• Reading text
════

Some things are so obvious they go without saying. Others, despite their obviousness, need to be said clearly and loudly. Judging by the sheer number of conversations carried out in hushed tones over the past few months, this piece falls into the latter category.
In May of last year, I wrote an open letter to The American posing the question: “What can we expect from all of this black representation?” Consider this a follow-up.
Let me state at the outset what this is not.
This is not an endorsement. This is not a suggestion that black and white are or should be the only racial identities that matter in our politics. And this is most certainly not an excuse for the outrageous underrepresentation of black people and other people of color at all levels of elected office.
This is, however, a particular response to a particular challenge that we face in this political moment.
Thanks to generations of organizing, struggle, and sacrifice, black elected leadership is no longer an oxymoron in this country. The eight-year image of a black family in the White House will likely pay subconscious dividends for years to come. And the moral leadership of a movement proclaiming that Black Lives Matter from Ferguson and Baltimore to Baton Rouge and beyond has demanded that the black experience be represented both in policies and candidate profiles.
This moment also calls us to wrestle with the occasional tension between black identity and political ideology.
In a St. Louis context defined by black-and-white racial politics, we struggle with this tension. But we are hardly alone. On the national stage, at least two prominent black candidates have emerged in the 2020 Democratic primary for U.S. president, and both have spotty records when it comes to serving the interests of vulnerable black and brown communities.
U.S. Senator Kamala Harris, during her many years as a prosecutor and attorney general in California, defended the constitutionality of the death penalty; defended a cruel and arbitrary “three strikes” law that resulted in life sentences for any third felony; spearheaded an anti-truancy law resulting in fines and jail time for parents of children who were chronically truant from school; refused to turn over the names of police officers with histories of misconduct and criminal records; and literally laughed aloud at the idea of marijuana legalization.

════

• What the task asks
Update the piece on black representation from "This is, however, a" to "and political ideology.", replacing "moment" with "period". The lines that come next are separate from the piece on black representation.

════

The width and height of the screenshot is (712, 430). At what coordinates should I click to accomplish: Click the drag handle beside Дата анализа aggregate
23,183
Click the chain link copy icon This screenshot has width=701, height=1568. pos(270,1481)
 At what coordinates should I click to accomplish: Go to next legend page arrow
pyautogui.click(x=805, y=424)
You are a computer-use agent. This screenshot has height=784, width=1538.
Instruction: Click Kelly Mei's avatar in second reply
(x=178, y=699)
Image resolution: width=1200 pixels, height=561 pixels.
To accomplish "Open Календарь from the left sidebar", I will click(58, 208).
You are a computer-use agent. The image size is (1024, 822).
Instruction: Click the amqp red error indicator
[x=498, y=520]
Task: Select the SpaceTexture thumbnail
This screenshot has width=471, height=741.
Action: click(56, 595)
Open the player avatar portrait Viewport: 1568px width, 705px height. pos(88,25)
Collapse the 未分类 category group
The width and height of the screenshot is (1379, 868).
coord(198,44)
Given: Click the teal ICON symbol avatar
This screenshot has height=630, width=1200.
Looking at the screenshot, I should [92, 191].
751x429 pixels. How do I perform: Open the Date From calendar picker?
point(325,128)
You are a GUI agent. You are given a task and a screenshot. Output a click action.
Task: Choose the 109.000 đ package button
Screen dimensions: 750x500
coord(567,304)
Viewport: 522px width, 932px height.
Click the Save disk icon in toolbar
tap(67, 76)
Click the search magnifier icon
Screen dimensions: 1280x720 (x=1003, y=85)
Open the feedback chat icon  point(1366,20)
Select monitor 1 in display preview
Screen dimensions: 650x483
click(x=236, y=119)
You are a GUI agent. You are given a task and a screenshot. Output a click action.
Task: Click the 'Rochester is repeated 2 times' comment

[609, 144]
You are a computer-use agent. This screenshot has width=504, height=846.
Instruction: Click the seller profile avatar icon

════

• Your solution
This is, however, a particular response to a particular challenge that we face in this political period.
Thanks to generations of organizing, struggle, and sacrifice, black elected leadership is no longer an oxymoron in this country. The eight-year image of a black family in the White House will likely pay subconscious dividends for years to come. And the moral leadership of a movement proclaiming that Black Lives Matter from Ferguson and Baltimore to Baton Rouge and beyond has demanded that the black experience be represented both in policies and candidate profiles.
This period also calls us to wrestle with the occasional tension between black identity and political ideology.